*TASK INSTRUCTIONS*
**1.** Print the passage from the post about the trip to Cihuatlán, starting with "a tale of two" and going on through "work I did.".
**2.** In the post about the trip to Cihuatlán, how long did the writer stand in the get-vaccinated line?

*EXTRACTED TEXT*
== Segment start ==

Thursday, February 18, 2021

a tale of two lines

I took a vacation to our county seat of Cihuatlán today.

Well, it was a vacation in the same way that Omar uses that word to describe my trips to Oregon on family business. Maybe he is correct. They are working vacations.

And work I did.

When I was last in Cihuatlán, I paid for my car registration for the year, but the clerk told me I needed to return in three or four weeks to pick up my documents (home is the hunter from the hill). At the time, I thought that was odd. For the last few years, the documents were printed on the spot.

Friends told me that the registrations were now ready, so, I scheduled a trip for today. I had also heard that covid-19 vaccines were available for a limited period at the IMMS Clinica 80. Because I was not certain how large the crowds would be at the clinic, I parked between the two destinations, and walked to the clinic.

I suspected that in the third or fourth day of vaccinations, there would be long lines. There were. Because the registration documents for my car were more important than getting vaccinated today, I walked over to the equivalent of a DMV -- fully expecting a long there, as well.

I was wrong. There was no line. As you can see in the photograph. Two clerks. One person being served.

Upon receiving my receipt, the clerk serving me retired to a desk in the back, hurriedly sought assistance from someone else, and returned with a plastic card. Something new.

In the past, drivers have received a decal to put in their car window (the equivalent of a license tag) and a paper card that acted as a registration form. Apparently, the new card has replaced the other two. It will sleep in my wallet.

All of that had killed about ten minutes. When I walked back to the clinic, the lines were about the same length.

Even though it initially looked as if the process were chaotic, I started paying attention to the flow. Two lines led to tables where earnest young people were filling out forms.

The form was then handed to the person in line who would walk over to a third line that led into the clinic.

I joined the flow and was impressed that this whole operation had been created out of thin air to respond to a pandemic that was not in anyone's emergency handbook. It understandably had its clunky moments, but it was getting the job done.

Last week there was anxious chatter on the local Facebook pages that the vaccine was on its way and there was an on-line process to set up an appointment for those of us sitting in God's waiting room. After looking at the signup procedures, I asked some Mexican friends what they were going to do. To a person, they said they were simply going to show up.

And that appears to be what happened in our group today. Almost all of us were drop-ins.

As is true with all of these stand-in-line events, there are people who think they have better things to do than be like the rest of us. I saw only four or five instances of bad behavior out of the two hundred or so of us who were waiting to be vaccinated. An older northern man who had one of those rolling anger fits that ended up erupting into "no one in [his country] would ever stand for this [Nixonian expletive deleted]." His wife led him away.

The process was simple. I stood in line for about 55 minutes to receive my vaccination form. THe only document I needed to produce was my permanent resident card (including my CURP number). I then stood in the get-vaccinated line for an hour and 40 minutes. The line would move at a steady pace -- and then just stop. (I soon discovered why.)

The vaccination itself took no more than a matter of seconds. A security guard directed the post-shot set to a covered area behind the clinic where we were to wait at least 30 minutes to ensure we did not end up as an anomaly in the vaccination data.

== Segment end ==

*GIVEN DATA*
== Segment start ==

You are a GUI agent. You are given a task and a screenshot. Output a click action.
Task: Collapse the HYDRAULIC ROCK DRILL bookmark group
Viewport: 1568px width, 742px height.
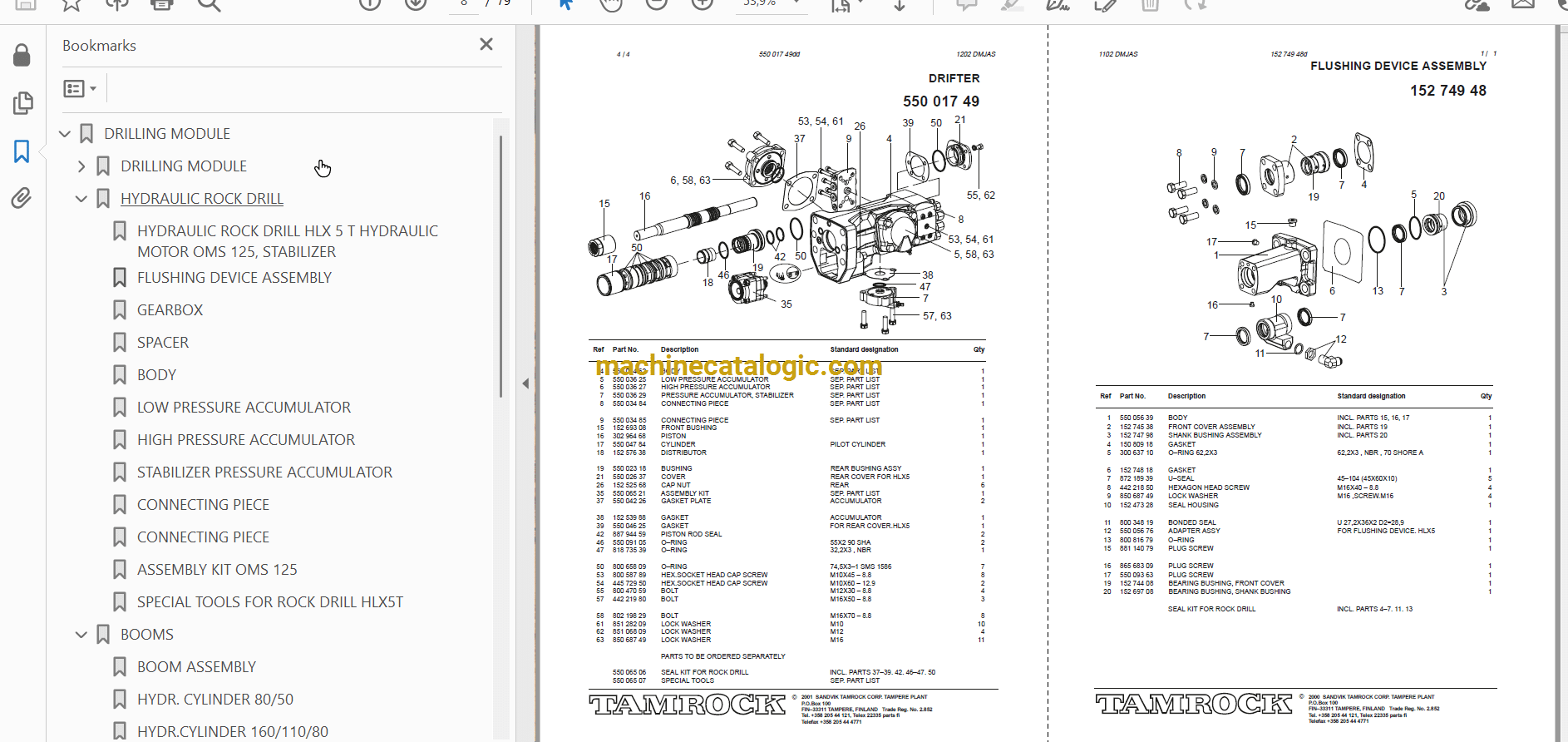click(x=81, y=199)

== Segment end ==

*TASK-BY-TASK RESULTS*
**1.**
a tale of two lines

I took a vacation to our county seat of Cihuatlán today.

Well, it was a vacation in the same way that Omar uses that word to describe my trips to Oregon on family business. Maybe he is correct. They are working vacations.

And work I did.

**2.** An hour and 40 minutes.